- Après son « Prix Courage 2020 », Birame Dah Abeid de nouveau sur la sellette
L'Authentique - Comme après chaque distinction sur le plan international, le député Birame Dah Abeid, président de l’Initiative de résurgence du mouvement abolitionniste (IRA) ne reçoit de la part de certains cercles du pouvoir et quelques compatriotes qu’indignation, critiques et mise sur sellette.
Sa dernière distinction, « Prix Courage 2020 », décerné par le Sommet de Genève pour les droits de l’homme et de la démocratie, le 18 février 2020, n’a pas échappé à la règle. Il est ainsi reproché à Birame Dah Abeid d’avoir « lavé le linge sale » à l’extérieur qui plus est, sur une « tribune internationale », au lieu de le faire intramuros, au sein d’un hémicycle où le temps de parole est aussi restreint qu’une peau de chagrin.
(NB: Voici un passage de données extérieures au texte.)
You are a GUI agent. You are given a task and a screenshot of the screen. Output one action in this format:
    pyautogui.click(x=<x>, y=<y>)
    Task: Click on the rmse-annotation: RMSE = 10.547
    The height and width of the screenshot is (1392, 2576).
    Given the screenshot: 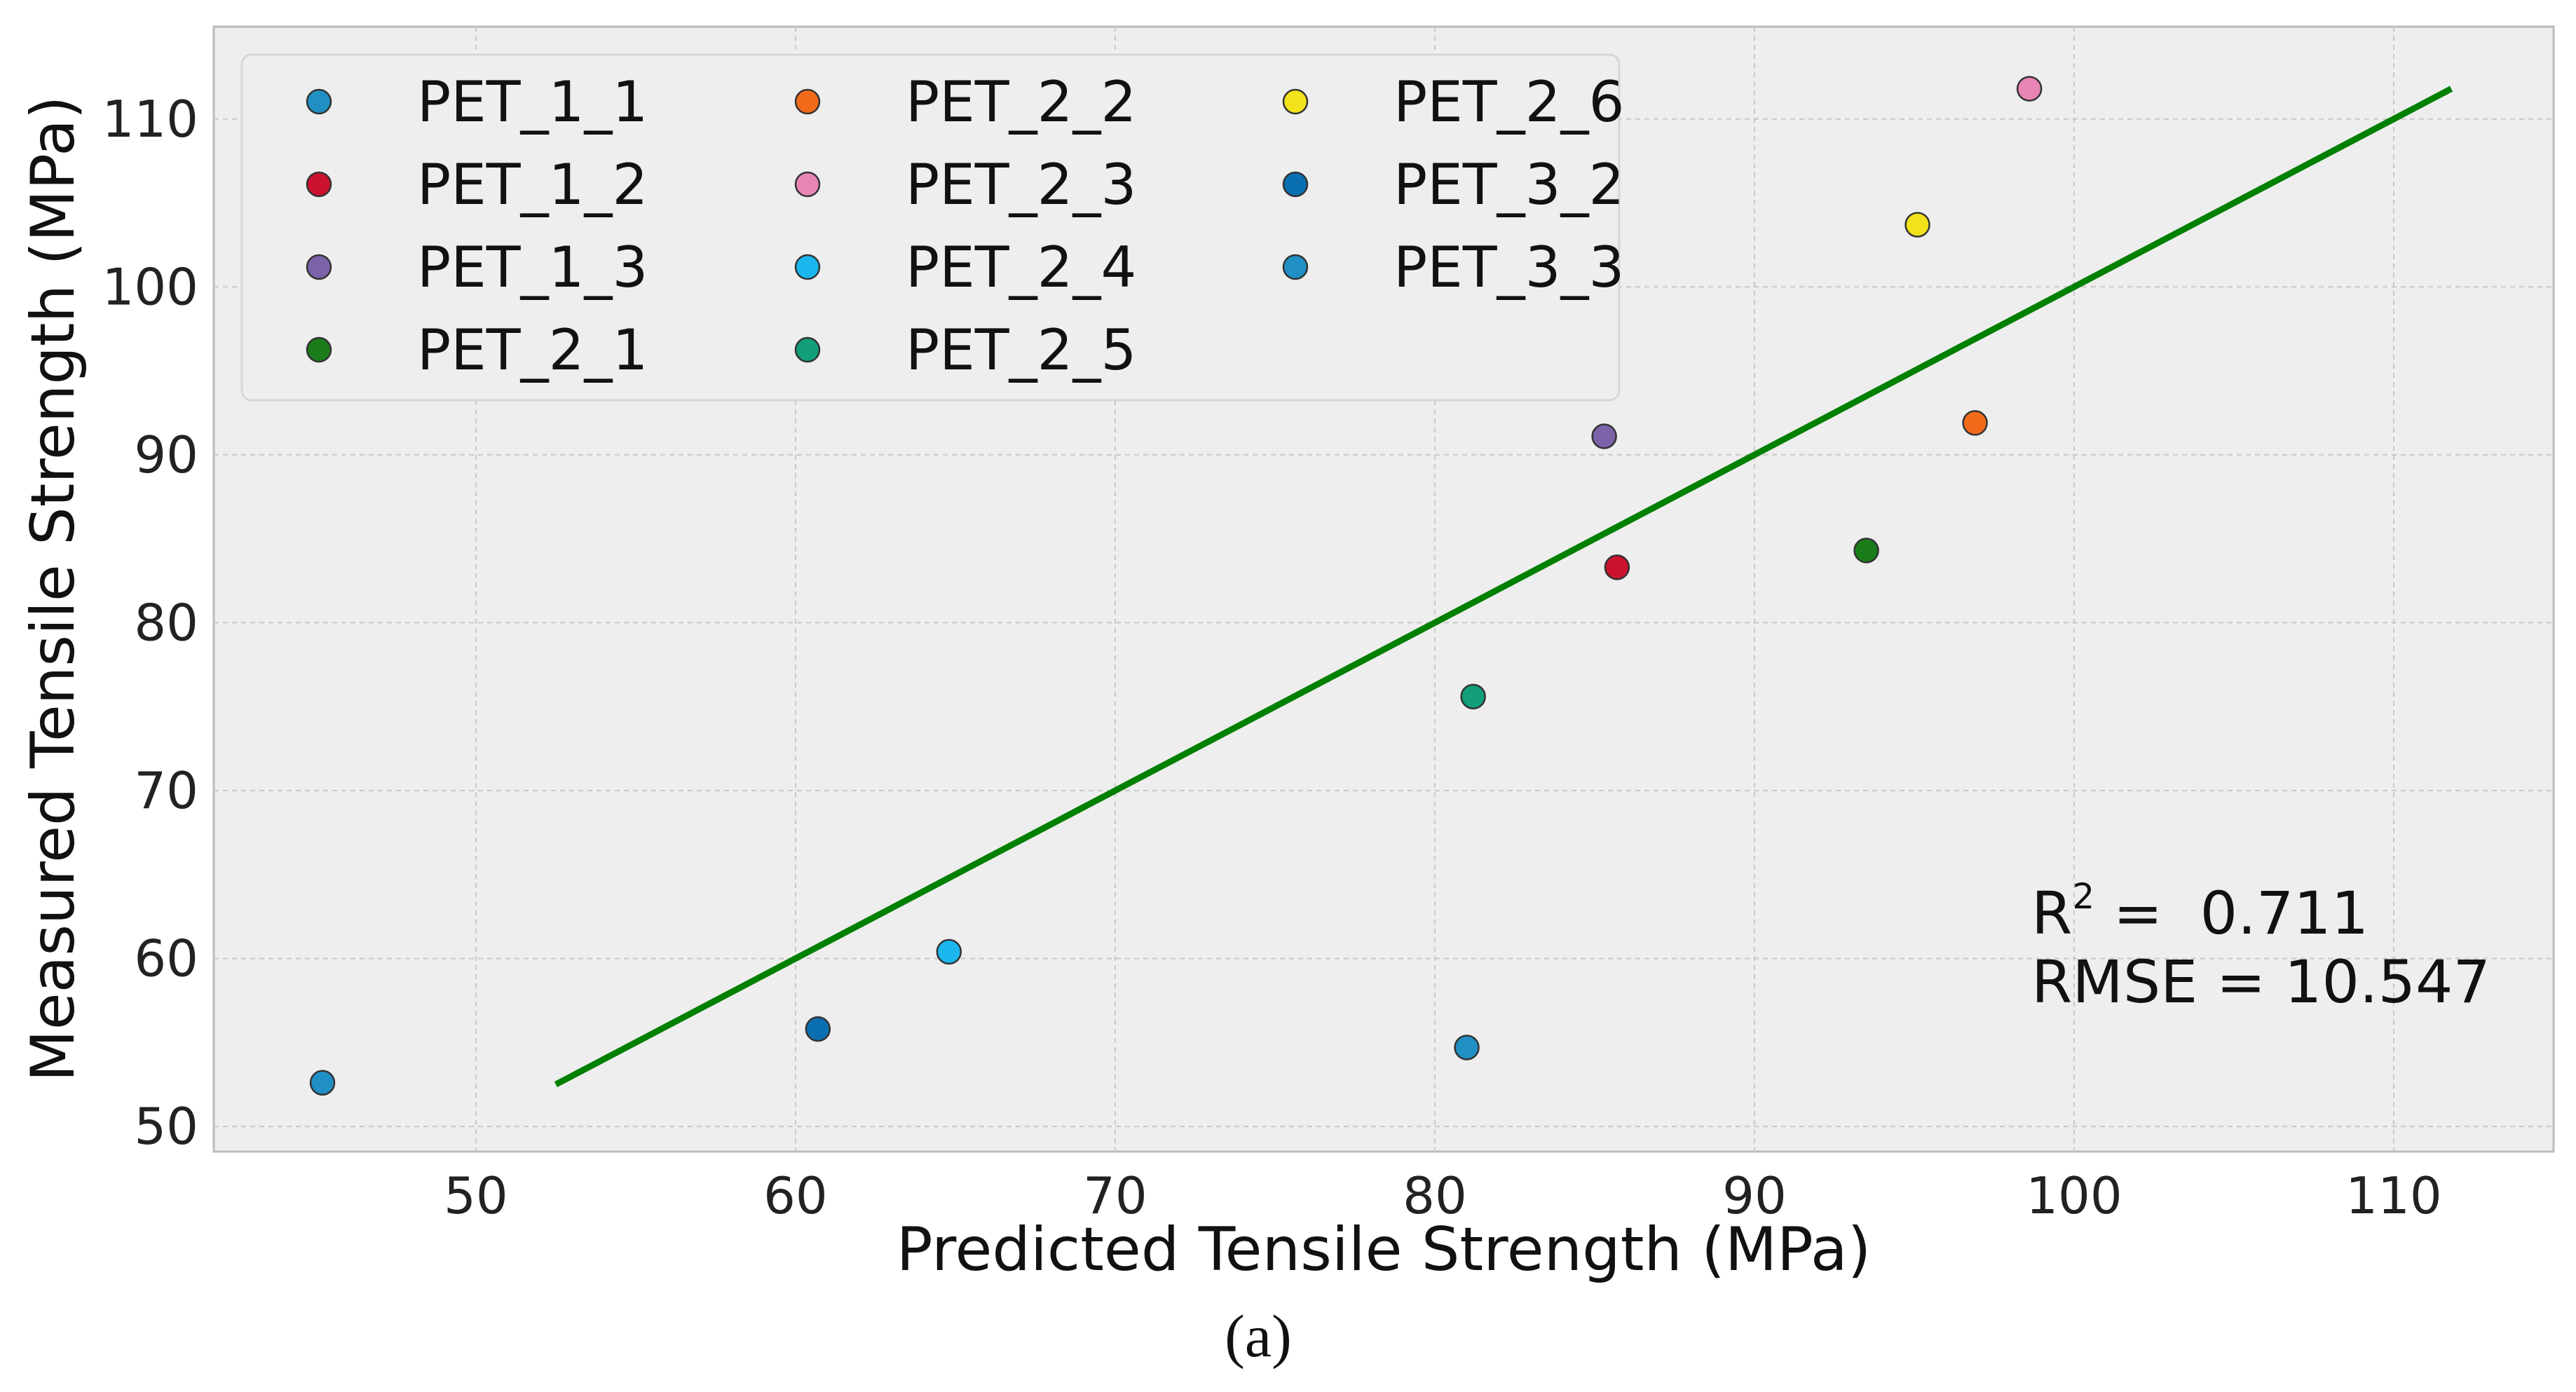 What is the action you would take?
    pyautogui.click(x=2260, y=982)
D’autres prennent pour alibi un climat d’entente entre les autorités actuelles et les organisations des droits de l’homme, dont il serait le premier à saluer l’élan, pour fustiger son intervention à Genève. Et de souligner que le contenu de son discours rappelle une réalité de l’esclavage qui n’est plus, et que les organisations qui ont décerné ce prix à Birame, feraient mieux de faire un tour dans le coin, pour constater que sa description de l’esclavage en Mauritanie est bien révolue.
Comme si ces organisations, et d’autres comme les Rapporteurs spéciaux des Nations Unies, ne sont pas venues à plusieurs reprises et à plusieurs occasions.
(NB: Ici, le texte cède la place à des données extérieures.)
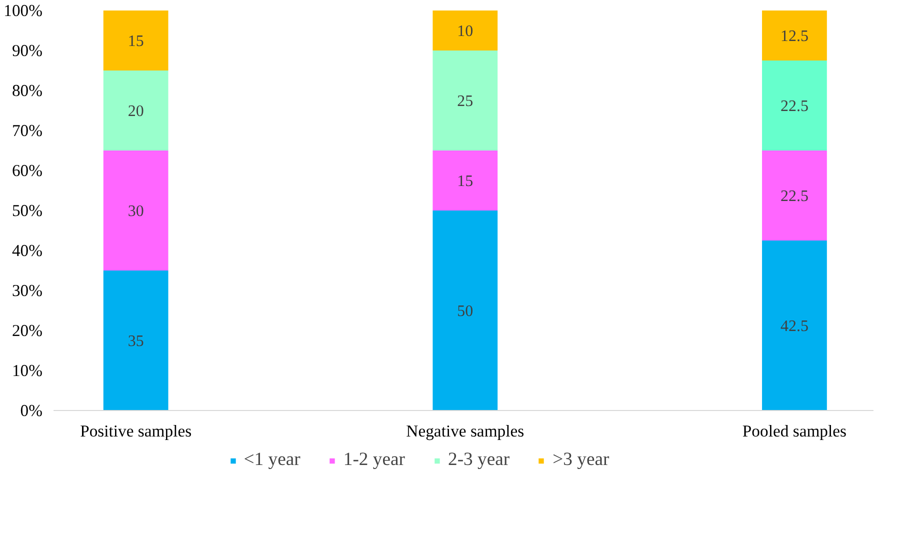 This screenshot has width=922, height=546. I want to click on data-label: 42.5, so click(794, 326).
En réalité qu’à dit Birame pour essuyer de telles salves d’attaques ? Dans le discours qu’il a prononcé devant les membres du jury du « Prix Courage 2020 » ainsi que le public et les experts du Geneva Summit For Human Human Rights and Democracy basé à Genève (Suisse), Birame n’a fait que répéter ce qu’il n’a cessé de dire depuis 2008, date de création de son mouvement IRA. Rien de nouveau qui puise entraîner de telles réactions, comme si de tels propos sont nés hier.
Il a rappelé ses origines serviles, les durs enfantements du mouvement IRA et les persécutions dont ses militants continuent de faire l’objet, avant de décrire la difficile condition des classes serviles en Mauritanie, cette manne laborieuse, dont certains encore esclaves dans des coins reculés du pays, garder les troupeaux, creuser les puits, préparer la couche et la nourriture des maîtres, servir de maîtresses dociles et de procréatrices de futurs esclaves. Et quand des cas sont découverts, comme les plus récents, celui de la jeune Ghaya Maïga et du jeune Beibbeu, l’appareil d’Etat se charge de blanchir leurs cas pour les évacuer extrajudiciairement.
Sur ce plan, aucun changement entre le régime de Ghazwani et celui d’Aziz. Le même déni de l’esclavage, la même manipulation des faits de servitude, le même refus d’appliquer la Loi 2015-031 criminalisant l’esclavage, la même logique de l’uni-ethnicité dans les recrutements et les nominations. Jusqu’à ce que de nouvelles preuves viennent démentir les faits actuels. En fait, dans le domaine des droits de l’homme, rien n’a changé, même si beaucoup d’eau est passé sous le pont d’une amitié Ghazwan-Aziz qui aurait duré plus de quarante ans et que les intrigues du pouvoir politique ont transformé en inimitié.
Certes, beaucoup avait salué l’arrivée de Ghazwani au pouvoir comme une opportunité, tant les dix ans de grisaille du régime Aziz avait émoussé les espoirs, desséché les espérances. Si Ghazwani a entamé son mandat sous de bons auspices, telles ces prises de contact avec les opposants, l’élan s’est brisé depuis, comme si les Mauritaniens sont condamnés à vivre la malédiction de ces nouveaux présidents-arrivages qui miroitent des lendemains meilleurs avant que le mirage ne recouvre leurs belles promesses d’un linceul gris.
Certes, Birame a toujours magnifié l’ouverture des nouvelles autorités, dont les engagements pour une Mauritanie juste et égalitaire, respectueuse de son pacte républicain, tardent à se concrétiser.
D’ailleurs, l’attente se fait longue et peu de perspectives heureuses s’ouvrent à l’horizon, tant les jeux sont flous. Quel gage donner à un président qui n’a jamais d’ailleurs reconnu être venu pour opérer un changement mais qui a toujours eu l’honnêteté de déclarer qu’il est venu pour continuer l’œuvre de son prédécesseur, avec quelques saupoudrages. Sinon, qu’est-ce qui a changé réellement dans le dispositif actuel ? Le système est resté le même. Ghazawani n’a fait qu’ajouter quelques petites briques.